Moving Us Closer To Osler
A Miller Coulson Academy of Clinical Excellence Initiative

Dad’s End-of-Life Lessons


As my father was dying, it became clear that he had many misconceptions. This reminded me of how important it is to explore each patient’s understanding of palliative care and hospice.

I’m neither a hospice nor palliative care doctor. I’m a PGY-35+ primary care internist, with a subspecialty in cultivating relationships with patients. I’ve fostered those relationships over decades, and learned to plant their seeds after a sincere and empathetic first visit.  


Over time, patterns of disease emerge and become familiar. So when, just weeks after my mother passed away, my father became acutely jaundiced and was found to have a pancreatic head mass, the outlines of the next few months started to emerge. When his disease was determined to be inoperable and his overall debility prohibitive of chemotherapy, I became more certain of that path.  


What followed were two parallel journeys: his path of illness, and my path to understanding fears, misconceptions, and misinformation about hospice and palliative care. Over the past several weeks, which featured end-of-life and goals-of-care discussions with several wonderful patients (and their families), I was able to put those lessons into practice. Here’s some of what I learned: 


1. Put the patient first.

It’s their life and their death that’s being discussed. Their goals and wishes should matter the most. 


2. Communicate and be curious.

Don’t be afraid to ask difficult questions. We need to be cognizant of the patient’s goals and desires for care. Does comfort and quality of life come before all else, or do they want to pursue any and all life prolonging treatments that may be available? And if the latter, what’s their motivation, and how do they perceive what that course would entail? Above all, be sensitive in how you ask your questions, and nonjudgmental in your reaction to their answers 


3. Explore the patient’s perceptions of hospice and palliative care.
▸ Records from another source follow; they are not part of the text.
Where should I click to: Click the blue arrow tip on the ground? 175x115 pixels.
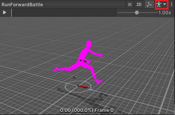[92, 90]
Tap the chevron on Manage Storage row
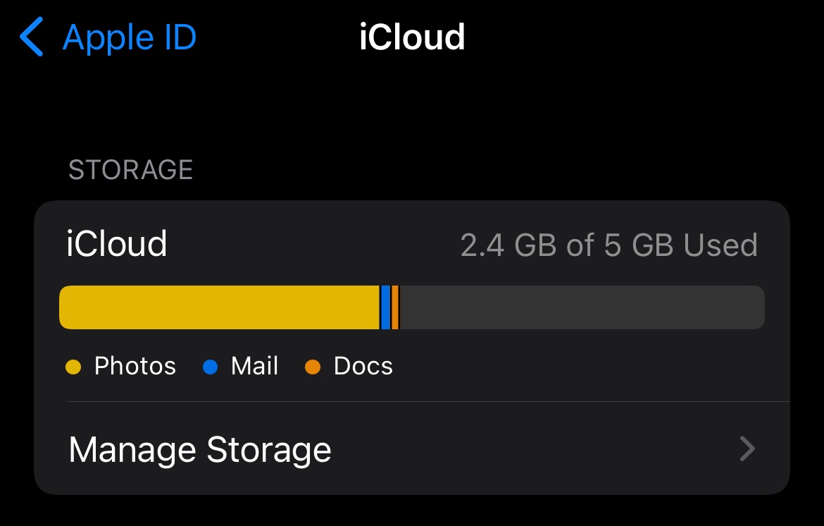Screen dimensions: 824x526 tap(747, 449)

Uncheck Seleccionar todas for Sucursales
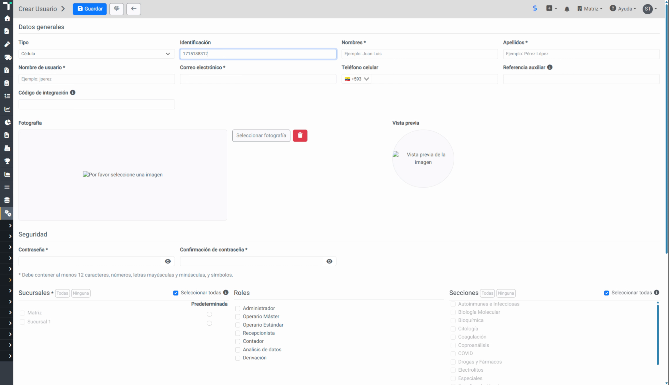click(x=176, y=293)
I was mortified to hear my father’s idea of hospice: “They fill you with morphine so that you die faster.” Residing in an assisted living facility, he’d seen the pattern: Morris (or June or Sadie or Gus) was hospitalized, then returned, then stopped coming to the dining room, then “went on hospice,” then was taken away in the dark of night by the black hearse. The perception: hospice caused their deaths. We need to pierce those misconceptions. 
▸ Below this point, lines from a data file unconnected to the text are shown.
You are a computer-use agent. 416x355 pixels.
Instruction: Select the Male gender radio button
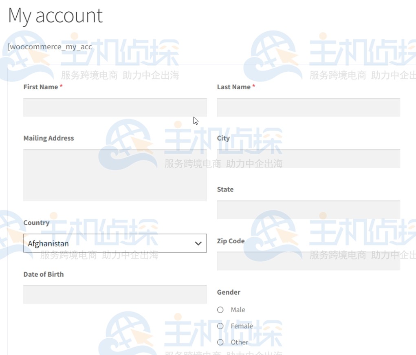220,310
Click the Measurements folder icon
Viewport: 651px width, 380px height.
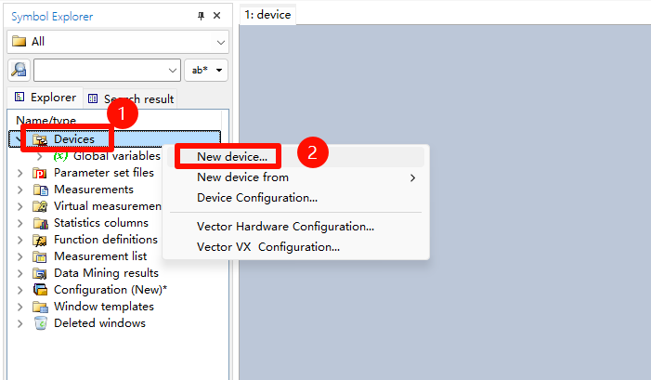[x=40, y=190]
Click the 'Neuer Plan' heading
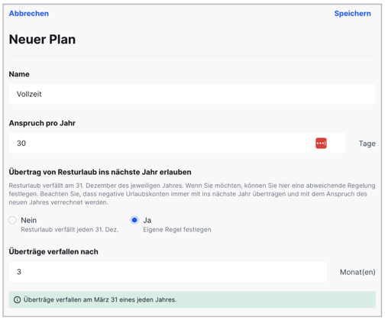Screen dimensions: 385x320 42,40
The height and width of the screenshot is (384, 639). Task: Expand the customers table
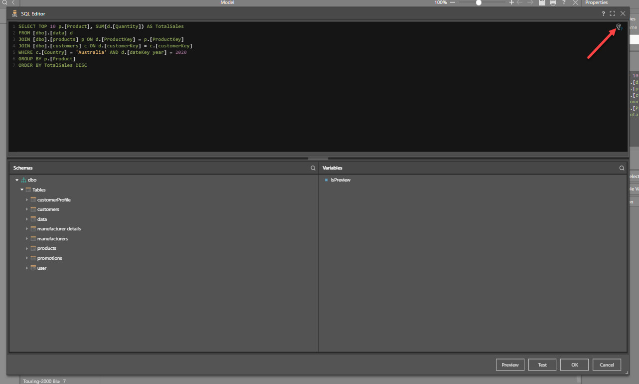(27, 209)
4. Reframe hope and allow it to evolve.

Ensure that patients know that just because we’re not hoping for a cure doesn’t mean there’s no other goal. Quality time with family and enjoying simple things that may bring a smile, all are within a framework of hope. 


5. Be there.

Even though it may not be verbalized, patients may fear that we’re going to abandon them as their illness progresses. Reassure them, with sincerity and a hand on a shoulder, that we’re going to be with them for the duration. 


6. Advocate when needed.

There will likely be others involved who may unwittingly say things that are totally in opposition to the goals of the patient and the treatment plan. I was speechless when I learned that a hospice doctor told my father, “Don’t worry, when the time comes we’ll have you high as a kite.” That pronouncement played directly into my dad’s fears and preconceptions. Step in when needed and remind others that the patient has arrived at this point with their own goals, wishes, and perceptions, and they need to be honored. 


7. Honor loved ones.

Family members will come to this journey with their own preconceptions and ideas that need to be explored and addressed. Loved ones can provide us with insights about the patient that can open our eyes, minds, and hearts to the experiences they’ve shared over the years and remind us of the human being who also happens to be a patient. 


8. Measure your words.

There can be a difference in how the phrase, “We’ll pursue comfort care only,” is perceived, contrasted with: “We’re going to stop things that are causing you distress without any benefit, and be aggressive with the things that will keep you comfortable and respect your goals and wishes.” Words matter. There’s no unit of measure that can quantify the impact that we can make at the end of life for patients in need, and for their families. And there’s no remuneration that pays more than the deep satisfaction of helping people at their most vulnerable hours. 


Me and my dad.






This piece expresses the views solely of the author. It does not necessarily represent the views of any organization, including Johns Hopkins Medicine.